Class schisms revealed by Katrina

Conspiracy theories abound about the desire of the white elite to rid New Orleans of its poor black underclass. Some of the quotes in the following article illustrate that growing divide. And then there are the remarks by the former First Lady, Barbara Bush, insensitive to say the least but perhaps more appropriately classified as bigoted. These comments display the same insensitivity that George Bush displayed on his first visit to the disaster area when he joked about his drunken days in N'Awlins. Like mother, like son?

New Orleans' great migration
Many residents displaced by storm may never return to the Big Easy

Sheldon Alberts, with files from Richard Foot
The Ottawa Citizen

Wednesday, September 07, 2005

ALONG INTERSTATE 10 - It has become a modern-day Trail of Tears.

All along the 560-kilometre ribbon of concrete running west from New Orleans to Houston, thousands of cars and trucks carrying the Big Easy's displaced masses exit Interstate 10 looking for a place to stay.

Inevitably, they are turned away and sent further down the road because every hotel room is full.

Some of the displaced are white, headed for the homes of family members in other states.

But most are African American and poor, flooded out of black neighbourhoods like the Iberville Projects, the Ninth Ward and Algiers on New Orleans' west bank.

"We are going to Texas," said Vanessa Butler, 29, who was stopped at an I-10 gasoline station in Henderson, 160 kilometres west of New Orleans.

"We don't have no money, no nothing. We are all going to the welfare office and going to try to get some assistance. We'll go to the shelter and try to get some help."

Beyond the sheer destruction wrought by Hurricane Katrina in New Orleans, the storm has triggered a racial exodus of proportions not seen in the U.S. south since the Great Migration pushed hundreds of thousands of blacks north in search of jobs between 1910 and 1930.

Others have compared the solemn procession to the forced migration in the 19th century of Cherokee Indians from their ancestral homes east of the Mississippi River north and west to Oklahoma.

It was called the Trail of Tears.

Many families are packed six to a car, their trunks weighed down by whatever worldly possession they could squeeze in during the mad rush to leave New Orleans.

Others crowd the cabs of pickup trucks, with children riding in the open-air box.

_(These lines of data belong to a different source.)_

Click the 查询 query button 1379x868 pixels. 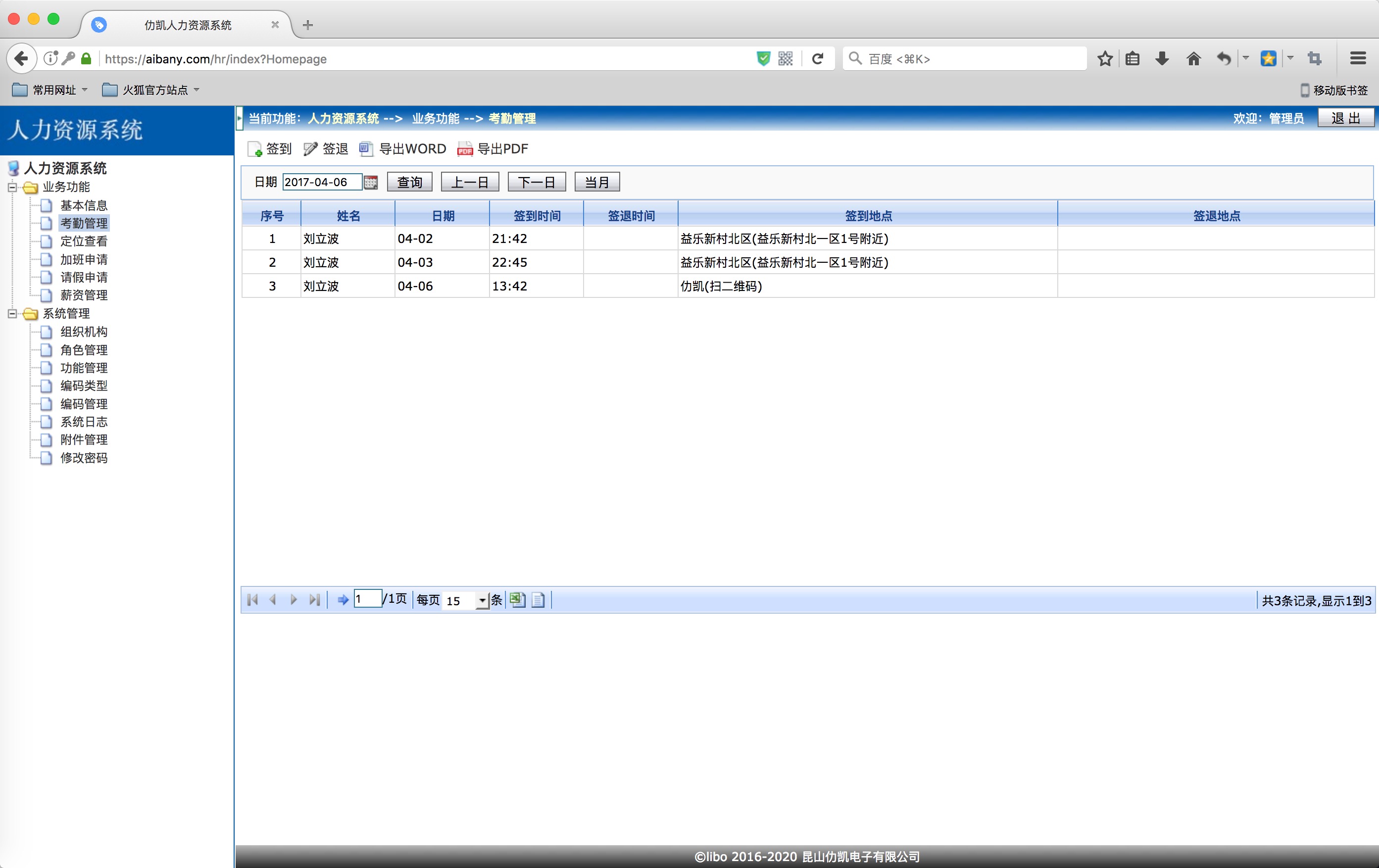(x=409, y=183)
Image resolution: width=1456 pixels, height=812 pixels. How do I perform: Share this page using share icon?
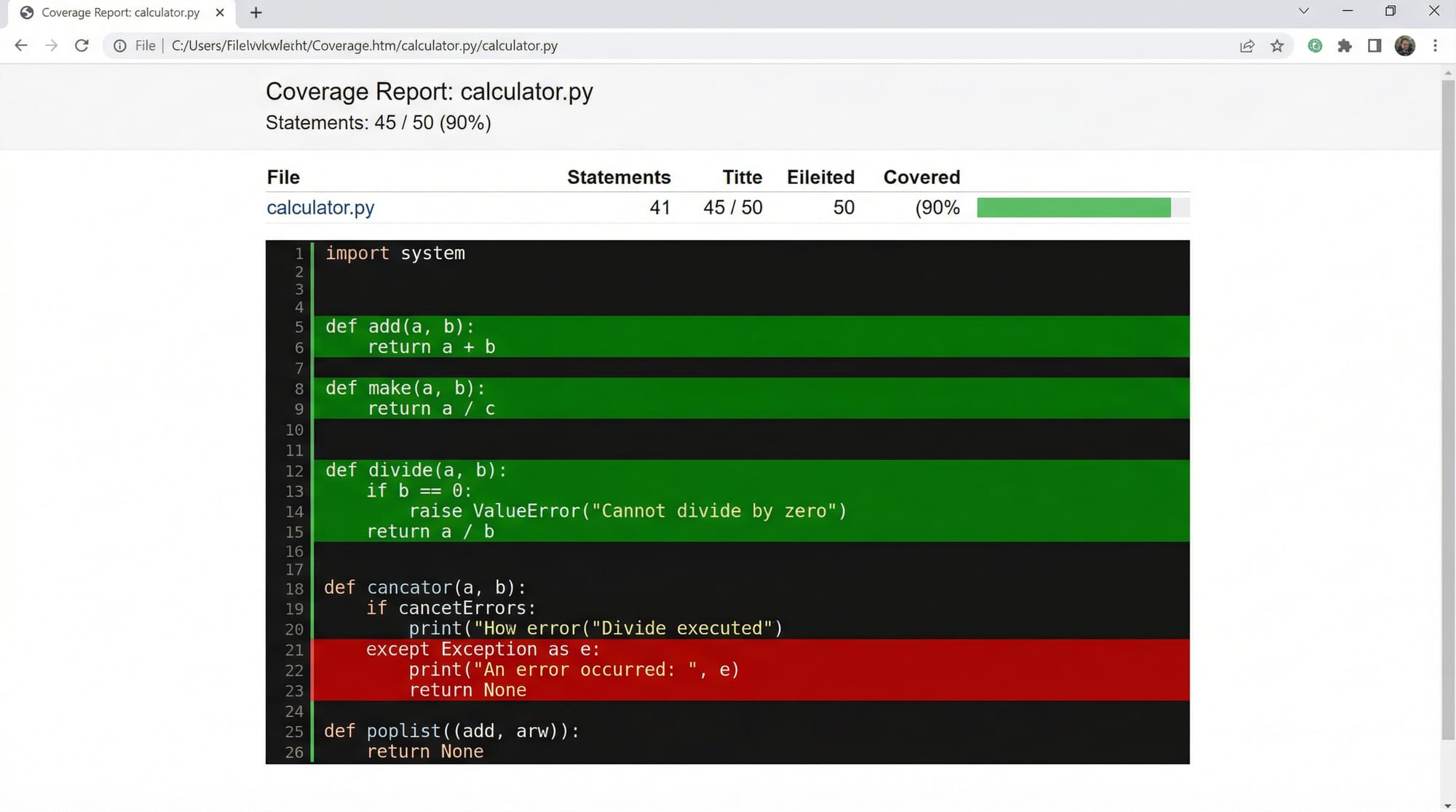pos(1247,46)
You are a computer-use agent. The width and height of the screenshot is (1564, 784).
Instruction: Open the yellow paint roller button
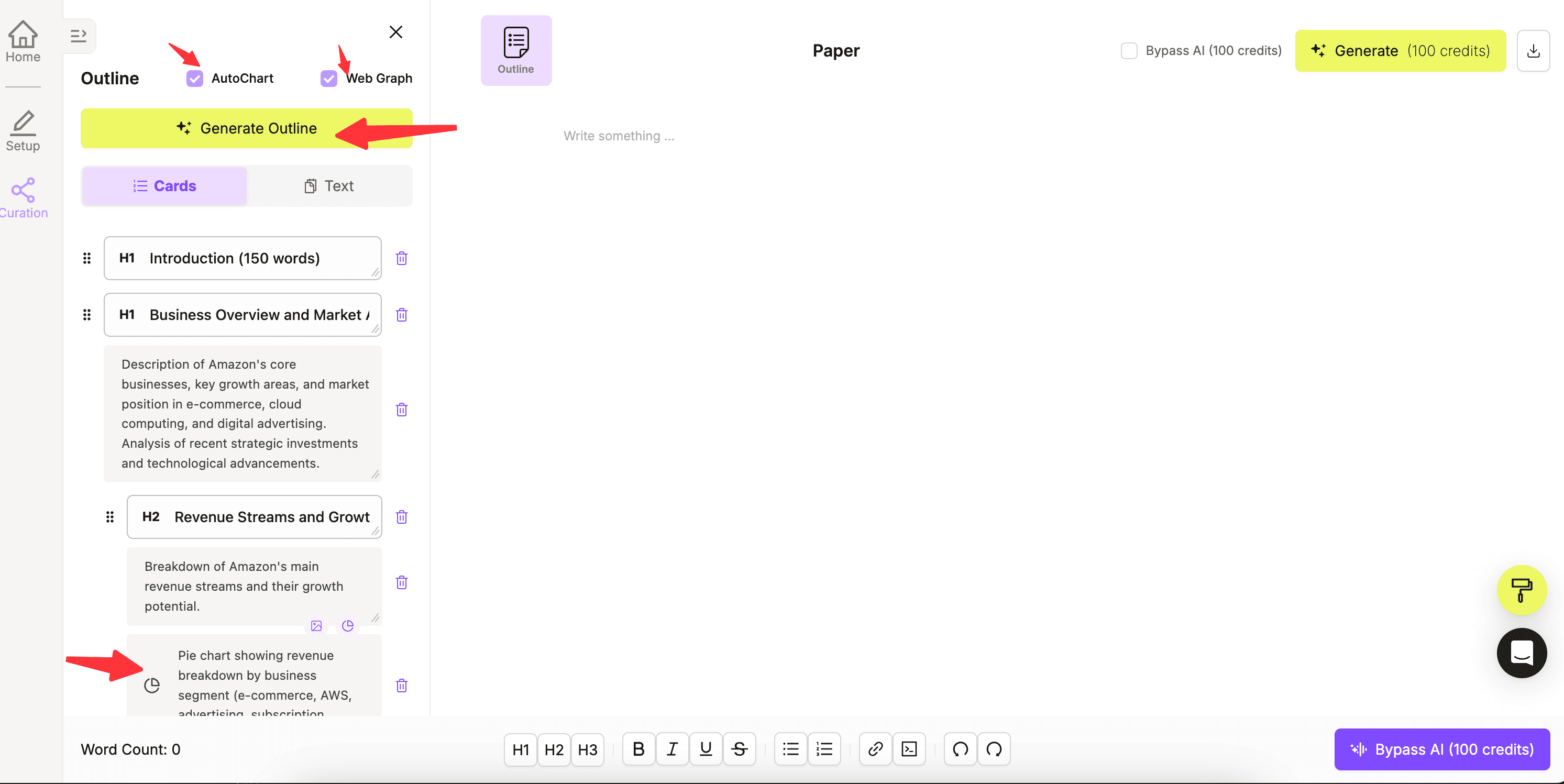(x=1521, y=590)
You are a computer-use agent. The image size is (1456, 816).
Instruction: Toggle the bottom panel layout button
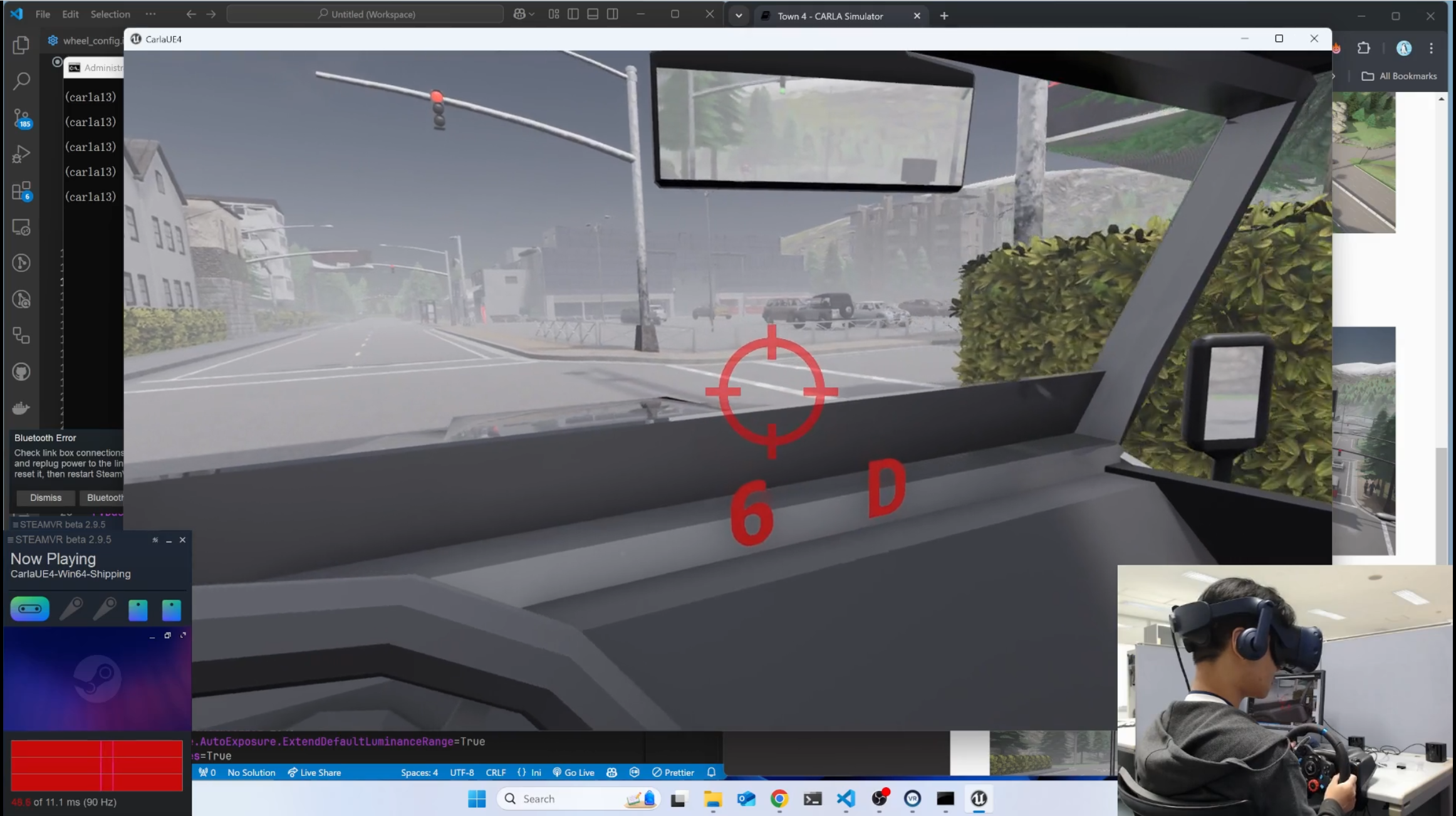coord(593,14)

"We don't know where we are going. We are just getting out of Dodge," said Keisha Albert, 33. She and 25 other African-Americans were aboard a charter bus headed west, with no particular destination and no plans to return home.

More than two-thirds of New Orleans' 480,000 residents are African Americans. About 35 per cent of those live below the poverty line, according to census statistics.

Whether the flight of New Orleans' black poor is permanent or temporary will not be known for months.

But unlike suburban residents who have property and homes -- albeit damaged -- to return to, most of New Orleans' poor live in rental accommodations. There has already been speculation that entire neighbourhoods of inner-city housing will be bulldozed in the rush to rebuild the city.

There have also been wild conspiracy theories since Katrina struck. Rumours swirled amid the squalour of New Orleans' emergency shelters last week that the city's levees had been breached deliberately to flood African-American communities and force blacks out of the city.

"We are here watching what happens to poor people in America," said Geraldine Levy, who was headed down I-10 to destinations unknown after enduring hellish conditions at the New Orleans Convention Center.

"I feel it is all a big coverup. They want to take this city back from the blacks. They have perpetuated the lie of us as dangerous people."

Though the idea of a hurricane conspiracy is absurd, it is not difficult to find white residents of New Orleans who lack sympathy for the city's exiled low-income blacks.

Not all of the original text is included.